CinderYogaPTGSummary

Revision as of 13:25, 28 October 2021 by Brian-rosmaita (talk | contribs) (added "default type retrospective")

Introduction

This page contains a summary of the subjects covered during the Cinder project sessions at the Project Team Gathering for the Yoga development cycle, held virtually October 18-22, 2021. The Cinder project team met from Tuesday 19 October to Friday 22 October, for 4 hours each day (1300-1700 UTC).

Subset of the Cinder Team at the Yoga (Virtual) PTG, October 2021.


This document aims to give a summary of each session. More context is available on the cinder Yoga PTG etherpad:


The sessions were recorded, so to get all the details of any discussion, you can watch/listen to the recording. Links to the recordings are located at appropriate places below.

Tuesday 19 October

recordings

Greetings, user survey discussion

For the benefit of people who haven't attended, this is the way the cinder team works at the PTG:

  • sessions are recorded
  • please sign in on the "Attendees" section of this etherpad for each day
  • all notes, questions, etc. happen in the etherpad; try to remember to preface your comment with your irc nick
  • anyone present can comment or ask questions in the etherpad
  • also, anyone present should feel free to ask questions or make comments during any of the discussions
  • we discuss topics in the order listed in the etherpad, making adjustments as we go for sessions that run longer or shorter
  • we stick to the scheduled times for cross-project sessions, but for everything else we are flexible


Next, we took a look at the Project Specific Feedback Responses from the latest User Survey. Here's an ethercalc that's organized to make the cinder-relevant responses easier to see: https://ethercalc.openstack.org/=2021-user-survey

Our question on the survey was: "If there was one thing you would like to see changed (added, removed, fixed) in Cinder, what would it be?"

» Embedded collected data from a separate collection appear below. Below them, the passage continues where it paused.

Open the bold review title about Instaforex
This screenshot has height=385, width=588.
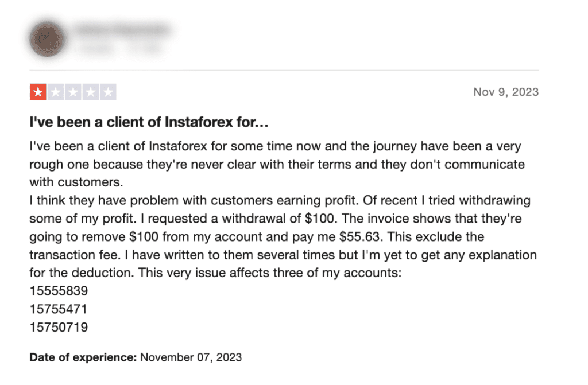[x=149, y=123]
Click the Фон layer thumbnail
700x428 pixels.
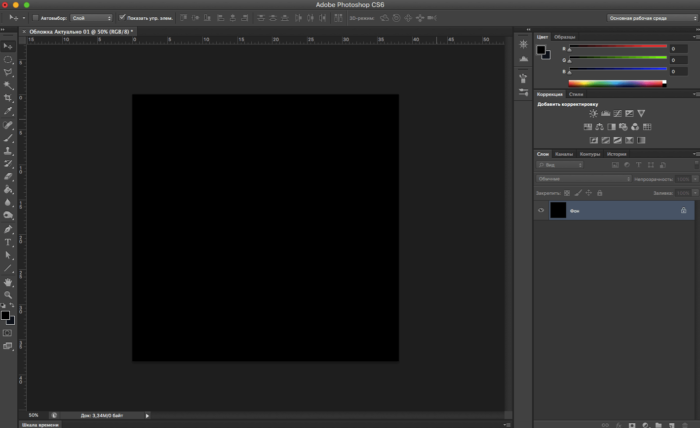point(558,211)
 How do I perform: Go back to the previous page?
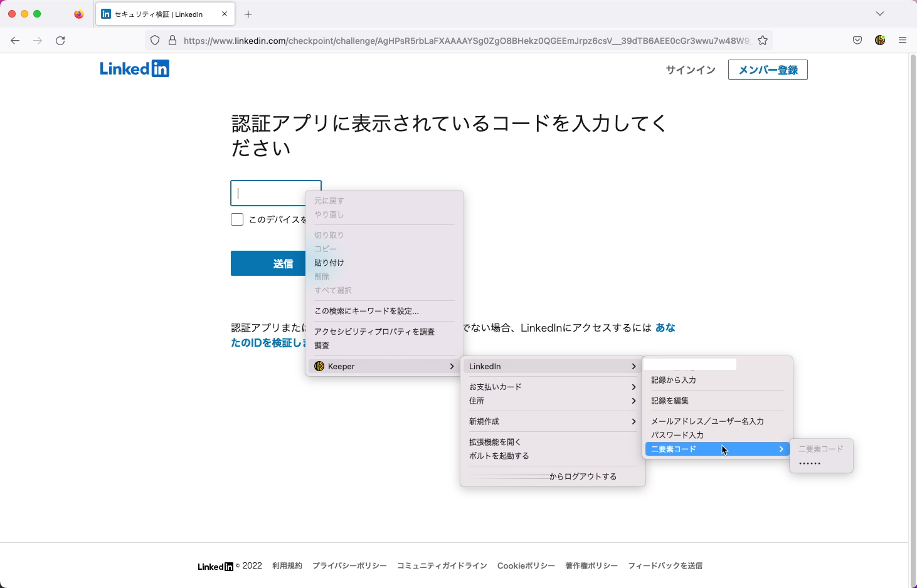[15, 41]
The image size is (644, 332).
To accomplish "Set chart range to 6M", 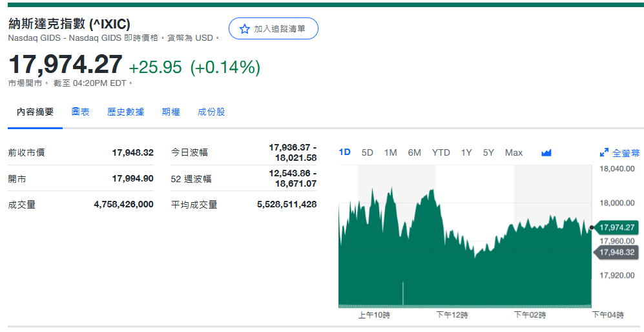I will click(x=414, y=152).
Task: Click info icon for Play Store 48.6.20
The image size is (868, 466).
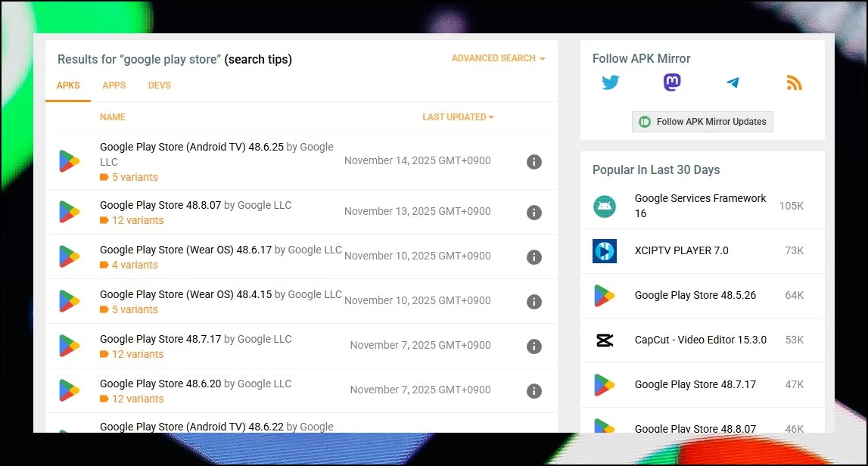Action: click(534, 391)
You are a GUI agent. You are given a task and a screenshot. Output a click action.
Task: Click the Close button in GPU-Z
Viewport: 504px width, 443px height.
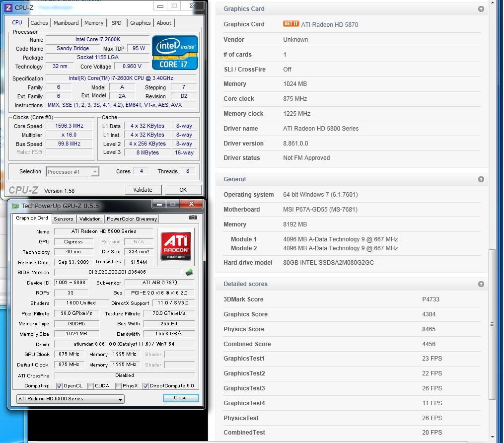coord(180,398)
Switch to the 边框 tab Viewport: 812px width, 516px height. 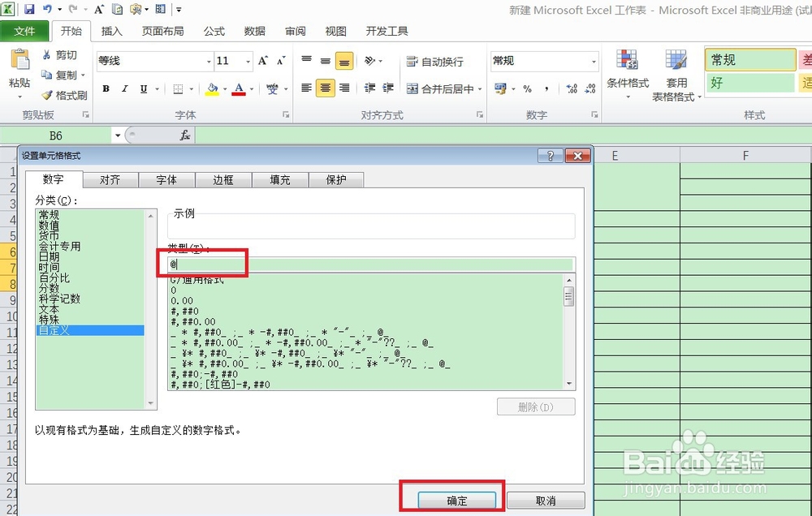click(223, 180)
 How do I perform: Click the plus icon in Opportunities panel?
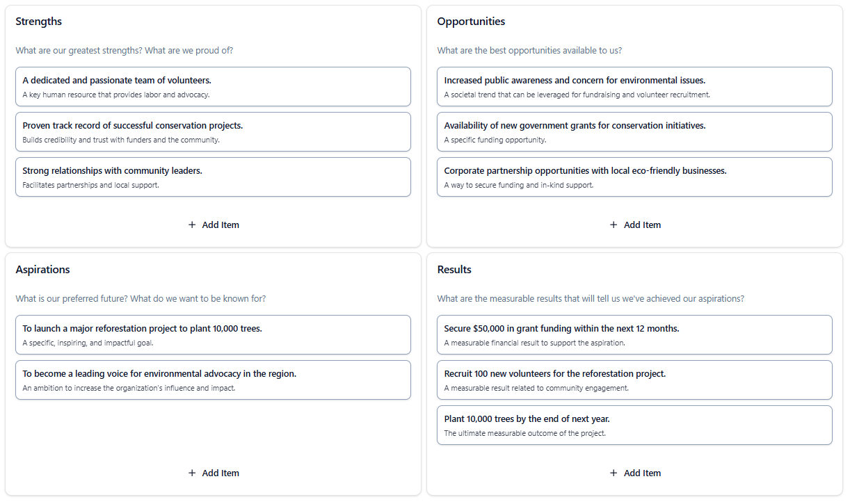614,225
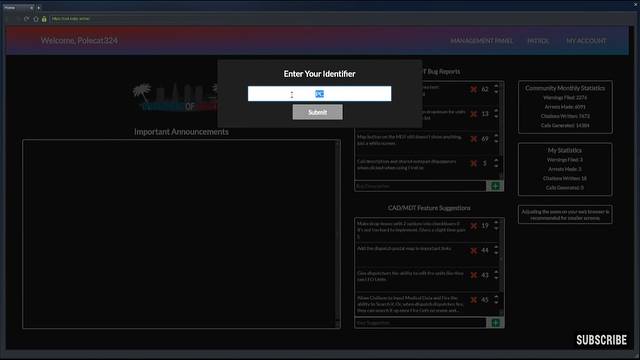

We received 39 responses (out of about 425 responses to the survey).

Looking through the responses, there were requests for features that we already have and some comments that we didn't understand. We decided send a response to the mailing list mentioning the implemented features and starting a discussion on the items we didn't understand. (Survey responses are anonymous, so we can't contact operators directly.) Amy Marrich (spotz, who facilitates the operator meetups) has mentioned that operators tend to follow the meetup twitter account, so a good way to contact operators is to post to the ML and then notify her to tweet out the link from the ops meetup account.

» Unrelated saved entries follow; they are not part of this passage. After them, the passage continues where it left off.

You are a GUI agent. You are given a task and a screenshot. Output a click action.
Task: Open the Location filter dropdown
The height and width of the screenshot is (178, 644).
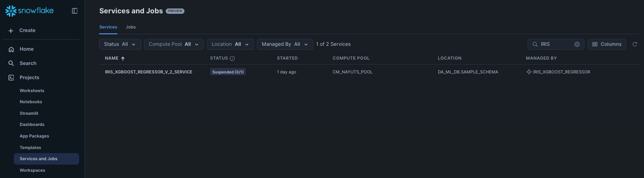click(231, 44)
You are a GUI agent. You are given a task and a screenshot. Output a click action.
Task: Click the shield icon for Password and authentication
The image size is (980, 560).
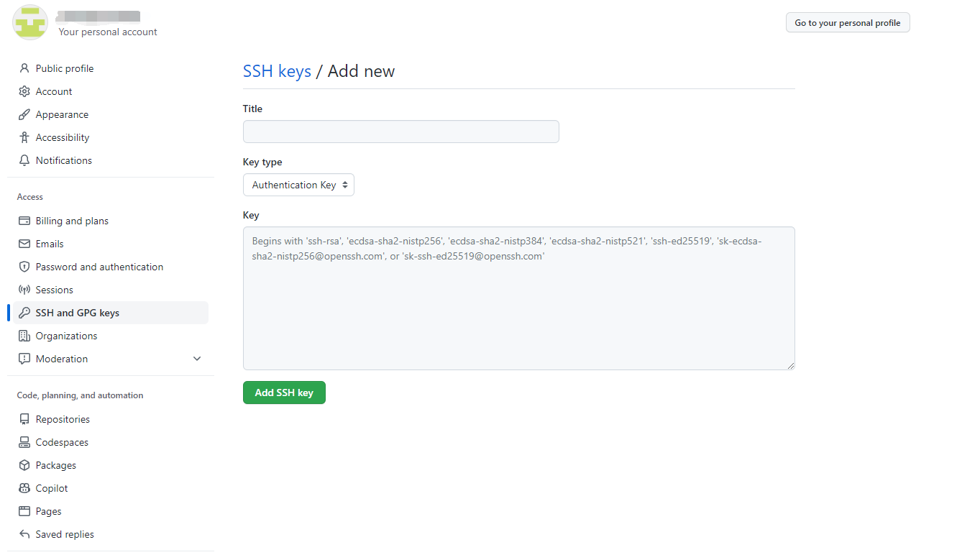(24, 267)
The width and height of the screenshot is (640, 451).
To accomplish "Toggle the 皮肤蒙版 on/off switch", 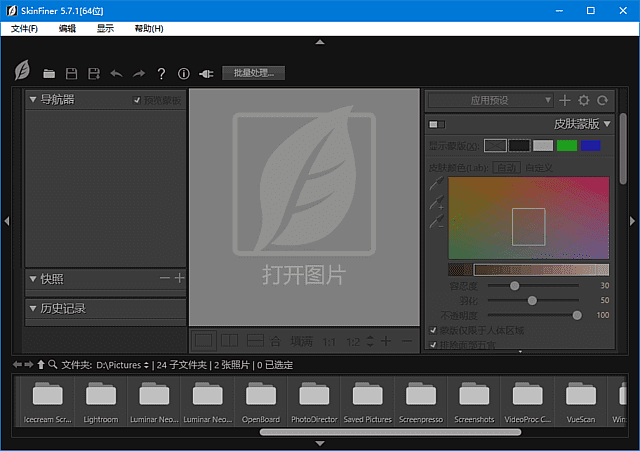I will 436,124.
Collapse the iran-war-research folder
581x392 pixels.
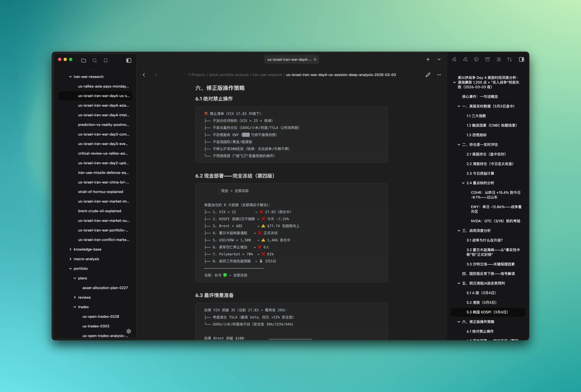[71, 76]
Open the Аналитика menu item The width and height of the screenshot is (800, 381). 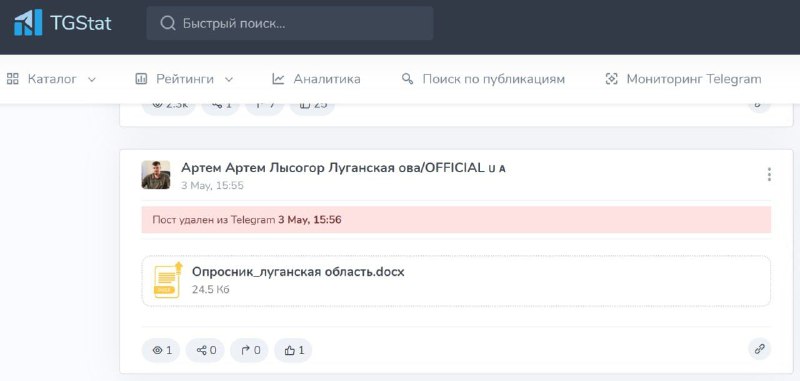[x=316, y=79]
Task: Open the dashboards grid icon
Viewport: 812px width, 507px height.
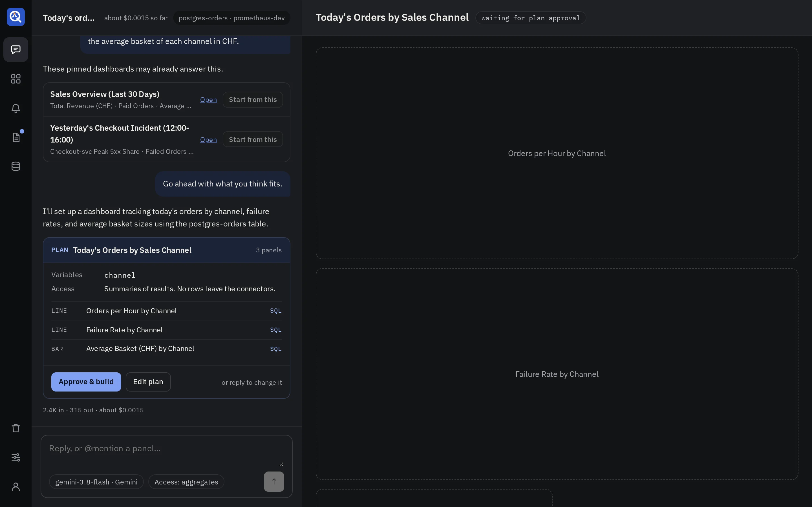Action: [16, 79]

The quantitative responses (for example, how many deployments include cinder) are on the OpenStack analytics page: https://www.openstack.org/analytics/

Some feedback for the User Survey team:

  • The data in the report on the website is really difficult to consume (it's displayed in non-resizable graphs, and it's difficult to distinguish the percentages for "interested", "testing" and "production"). There's an option to download as PDF, but that gives you the same non-resizable graphs. It would be helpful to be able to download the data as a CSV file.
  • For the next survey, we want to add the question: What driver(s) are you using for your Cinder environment?
  • We like our current question, but a lot of the answers are too vague -- do you have any suggestions on how to indicate to people that they should be clear and specific?

conclusions

  • action (rosmaita): start an etherpad for the response to operators
  • action (rosmaita): communicate our feedback to the User Survey team

In-flight image encryption update

Josephine Seifert (Luzi) updated us on the status of the in-flight encryption effort. The current plan is to have "experimental Image Encryption without Secret Consumers". The reason is to allow coding and reviewing of the Image Encryption work (and set up CI) while waiting for the Secret Consumers API. (The Secret Consumers API in Barbican will allow services to register that a secret is in use (though the secret owner can still delete it by using a --force flag. The holdup is that microversioning needs to be introduced to the Barbican API before the new API can be added.)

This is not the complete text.